Saved data entries
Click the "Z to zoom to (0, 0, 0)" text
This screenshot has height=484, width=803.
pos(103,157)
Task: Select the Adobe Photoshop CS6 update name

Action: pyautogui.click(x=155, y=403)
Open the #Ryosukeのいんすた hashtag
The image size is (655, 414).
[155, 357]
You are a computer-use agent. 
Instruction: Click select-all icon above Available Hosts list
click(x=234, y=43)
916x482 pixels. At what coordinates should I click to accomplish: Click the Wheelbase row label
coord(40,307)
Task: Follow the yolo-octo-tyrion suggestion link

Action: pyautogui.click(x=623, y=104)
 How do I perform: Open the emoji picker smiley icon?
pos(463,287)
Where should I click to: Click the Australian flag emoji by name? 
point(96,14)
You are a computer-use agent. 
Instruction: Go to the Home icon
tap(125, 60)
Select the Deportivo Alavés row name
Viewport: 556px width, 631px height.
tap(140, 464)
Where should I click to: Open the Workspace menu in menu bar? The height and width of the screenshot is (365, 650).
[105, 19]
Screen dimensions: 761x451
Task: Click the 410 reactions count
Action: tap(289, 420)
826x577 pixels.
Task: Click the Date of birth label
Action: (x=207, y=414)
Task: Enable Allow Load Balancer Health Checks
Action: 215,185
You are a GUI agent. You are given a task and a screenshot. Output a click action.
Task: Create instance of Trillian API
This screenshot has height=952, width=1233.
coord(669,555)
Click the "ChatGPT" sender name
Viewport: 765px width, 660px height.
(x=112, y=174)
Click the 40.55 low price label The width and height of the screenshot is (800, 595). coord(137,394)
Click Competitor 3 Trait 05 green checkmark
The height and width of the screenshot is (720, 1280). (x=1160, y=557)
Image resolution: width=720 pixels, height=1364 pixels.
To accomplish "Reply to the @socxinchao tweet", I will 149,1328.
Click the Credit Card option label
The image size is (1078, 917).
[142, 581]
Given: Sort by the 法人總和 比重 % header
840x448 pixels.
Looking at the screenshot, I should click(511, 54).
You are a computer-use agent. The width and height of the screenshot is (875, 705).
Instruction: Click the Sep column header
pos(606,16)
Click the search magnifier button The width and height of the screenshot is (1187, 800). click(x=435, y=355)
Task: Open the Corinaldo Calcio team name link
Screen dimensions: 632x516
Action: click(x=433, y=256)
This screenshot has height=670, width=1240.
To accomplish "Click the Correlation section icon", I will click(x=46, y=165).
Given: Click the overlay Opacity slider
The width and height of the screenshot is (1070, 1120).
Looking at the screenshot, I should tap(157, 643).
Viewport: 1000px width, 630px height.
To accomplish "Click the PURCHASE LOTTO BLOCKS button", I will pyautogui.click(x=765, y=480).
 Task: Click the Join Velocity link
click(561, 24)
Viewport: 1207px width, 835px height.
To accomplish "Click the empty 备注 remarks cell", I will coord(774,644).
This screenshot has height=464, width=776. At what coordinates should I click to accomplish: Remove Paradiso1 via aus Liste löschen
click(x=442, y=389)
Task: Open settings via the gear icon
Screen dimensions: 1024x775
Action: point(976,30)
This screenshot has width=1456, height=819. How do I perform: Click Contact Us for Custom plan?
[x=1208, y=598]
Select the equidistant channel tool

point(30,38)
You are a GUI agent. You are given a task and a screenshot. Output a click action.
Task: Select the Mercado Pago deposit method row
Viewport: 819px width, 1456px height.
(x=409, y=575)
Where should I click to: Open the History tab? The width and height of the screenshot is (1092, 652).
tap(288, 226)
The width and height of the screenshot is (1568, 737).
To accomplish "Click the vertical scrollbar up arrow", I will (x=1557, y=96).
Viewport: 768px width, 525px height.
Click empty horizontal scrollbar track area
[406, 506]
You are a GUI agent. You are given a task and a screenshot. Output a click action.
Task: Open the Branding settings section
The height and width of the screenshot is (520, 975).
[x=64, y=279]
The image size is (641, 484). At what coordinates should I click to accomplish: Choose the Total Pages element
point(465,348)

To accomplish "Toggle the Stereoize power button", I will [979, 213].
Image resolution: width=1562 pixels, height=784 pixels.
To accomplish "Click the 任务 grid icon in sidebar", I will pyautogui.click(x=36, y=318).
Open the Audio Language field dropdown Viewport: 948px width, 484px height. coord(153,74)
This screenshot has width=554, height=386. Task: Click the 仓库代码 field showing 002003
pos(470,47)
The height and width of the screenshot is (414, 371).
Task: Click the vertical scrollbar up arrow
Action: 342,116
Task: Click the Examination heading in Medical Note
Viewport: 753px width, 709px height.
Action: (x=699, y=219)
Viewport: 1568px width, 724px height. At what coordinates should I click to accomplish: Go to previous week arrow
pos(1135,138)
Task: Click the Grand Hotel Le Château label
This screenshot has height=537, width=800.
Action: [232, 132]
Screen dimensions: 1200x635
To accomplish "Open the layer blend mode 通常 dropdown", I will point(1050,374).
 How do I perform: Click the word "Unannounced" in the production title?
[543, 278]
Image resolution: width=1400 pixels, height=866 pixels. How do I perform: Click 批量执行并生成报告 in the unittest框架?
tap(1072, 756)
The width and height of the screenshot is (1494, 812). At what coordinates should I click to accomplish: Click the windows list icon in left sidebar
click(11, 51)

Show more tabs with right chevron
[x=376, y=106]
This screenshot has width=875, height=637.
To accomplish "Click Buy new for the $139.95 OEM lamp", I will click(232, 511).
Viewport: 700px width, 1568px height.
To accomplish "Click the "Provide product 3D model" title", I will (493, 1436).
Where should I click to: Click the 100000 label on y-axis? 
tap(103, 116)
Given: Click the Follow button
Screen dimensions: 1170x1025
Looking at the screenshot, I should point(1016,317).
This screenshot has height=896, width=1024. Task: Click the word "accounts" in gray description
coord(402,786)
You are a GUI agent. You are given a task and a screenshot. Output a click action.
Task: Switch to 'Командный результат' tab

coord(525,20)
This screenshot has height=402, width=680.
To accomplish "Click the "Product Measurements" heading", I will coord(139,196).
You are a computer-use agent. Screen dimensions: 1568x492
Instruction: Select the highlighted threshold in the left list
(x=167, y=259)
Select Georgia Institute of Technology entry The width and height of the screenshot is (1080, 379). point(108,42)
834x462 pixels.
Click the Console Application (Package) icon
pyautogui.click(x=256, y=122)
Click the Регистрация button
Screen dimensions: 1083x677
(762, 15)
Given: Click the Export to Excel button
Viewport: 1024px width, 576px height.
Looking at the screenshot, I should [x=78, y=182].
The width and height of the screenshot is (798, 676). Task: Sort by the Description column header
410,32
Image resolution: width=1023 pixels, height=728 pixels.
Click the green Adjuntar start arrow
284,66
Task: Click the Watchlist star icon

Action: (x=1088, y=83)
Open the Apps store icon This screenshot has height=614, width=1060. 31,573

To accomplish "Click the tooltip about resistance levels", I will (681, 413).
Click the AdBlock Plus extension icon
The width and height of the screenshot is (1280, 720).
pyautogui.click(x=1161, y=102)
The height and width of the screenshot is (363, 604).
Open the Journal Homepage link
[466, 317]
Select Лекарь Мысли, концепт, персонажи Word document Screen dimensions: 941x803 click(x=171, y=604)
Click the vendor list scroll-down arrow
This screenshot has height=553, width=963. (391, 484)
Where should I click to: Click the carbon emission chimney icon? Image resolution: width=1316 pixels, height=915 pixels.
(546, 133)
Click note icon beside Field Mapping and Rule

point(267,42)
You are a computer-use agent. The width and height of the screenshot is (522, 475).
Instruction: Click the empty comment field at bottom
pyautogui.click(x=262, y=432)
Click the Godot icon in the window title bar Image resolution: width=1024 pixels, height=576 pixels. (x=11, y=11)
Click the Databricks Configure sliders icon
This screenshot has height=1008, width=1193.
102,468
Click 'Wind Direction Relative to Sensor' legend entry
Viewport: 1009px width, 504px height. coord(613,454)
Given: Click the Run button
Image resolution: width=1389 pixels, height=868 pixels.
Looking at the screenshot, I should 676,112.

What is needed
Above are the records. Print exactly, and only, the lines from the line with "Task: Select the Mercado" to the line with "Viewport: 768px width, 525px height.", both inclusive.

Your response
Task: Select the Mercado Pago deposit method row
Viewport: 819px width, 1456px height.
(x=409, y=575)
Where should I click to: Open the History tab? The width and height of the screenshot is (1092, 652).
tap(288, 226)
The width and height of the screenshot is (1568, 737).
To accomplish "Click the vertical scrollbar up arrow", I will (x=1557, y=96).
Viewport: 768px width, 525px height.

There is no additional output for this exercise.